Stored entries
=== Begin Enclosure ===

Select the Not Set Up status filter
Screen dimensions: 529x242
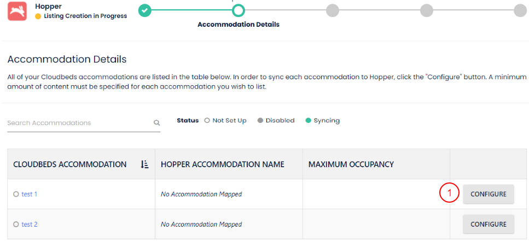click(225, 121)
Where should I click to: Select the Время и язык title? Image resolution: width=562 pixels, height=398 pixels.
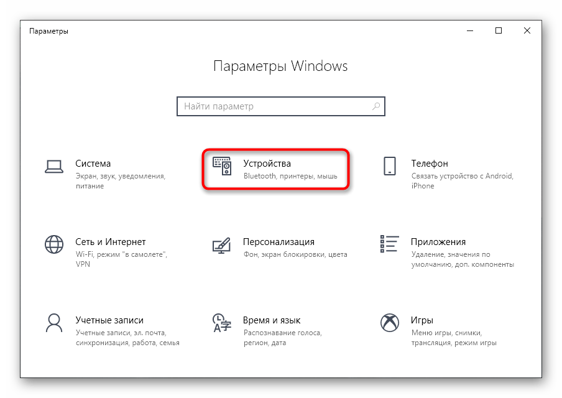pyautogui.click(x=272, y=320)
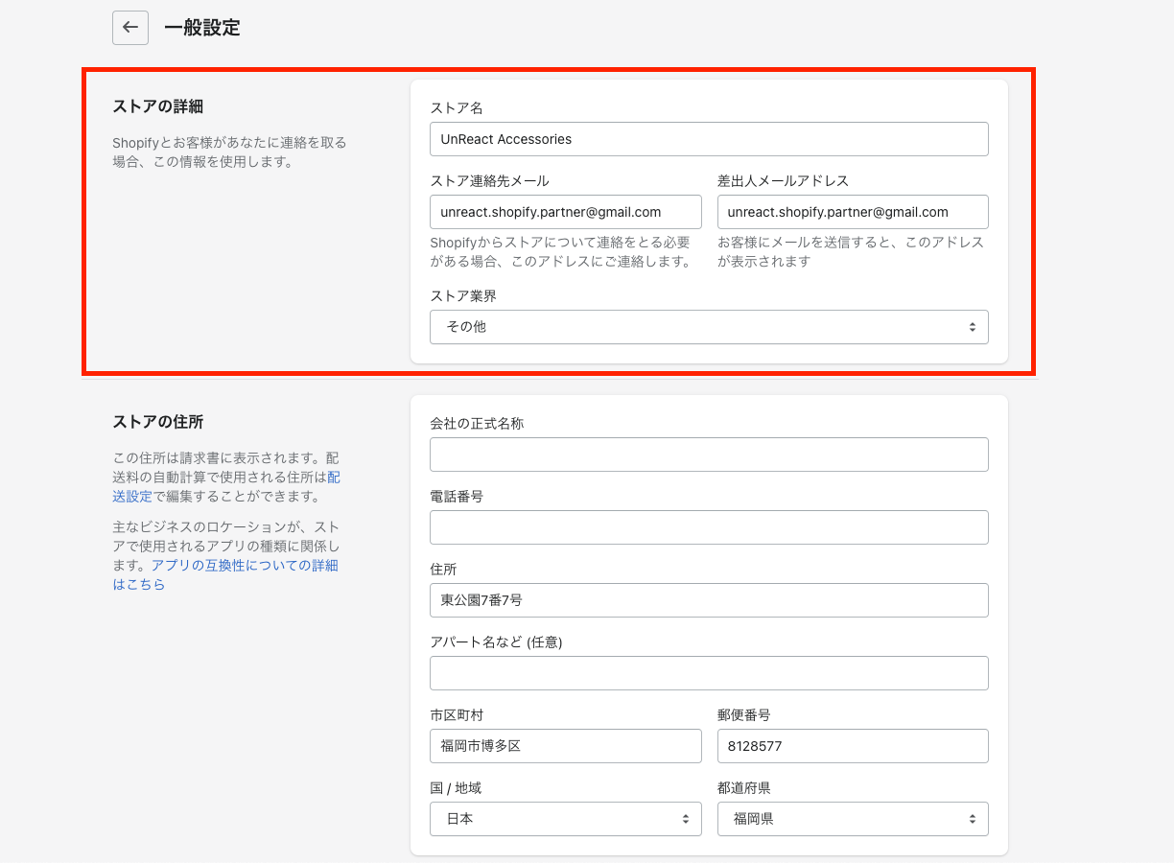Image resolution: width=1174 pixels, height=863 pixels.
Task: Follow the アプリの互換性についての詳細はこちら link
Action: tap(244, 566)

=== End Enclosure ===

◆ What the task requires ◆
Restate word for word only the lines that run from the line holding "Screen dimensions: 529x242" to the end of the data, both ends kept, leaving every picture out.

◆ Answer space ◆
Screen dimensions: 529x242
click(225, 121)
Where should I click to: Select the Время и язык title? Image resolution: width=562 pixels, height=398 pixels.
pyautogui.click(x=272, y=320)
Image resolution: width=1174 pixels, height=863 pixels.
Task: Follow the アプリの互換性についての詳細はこちら link
Action: tap(244, 566)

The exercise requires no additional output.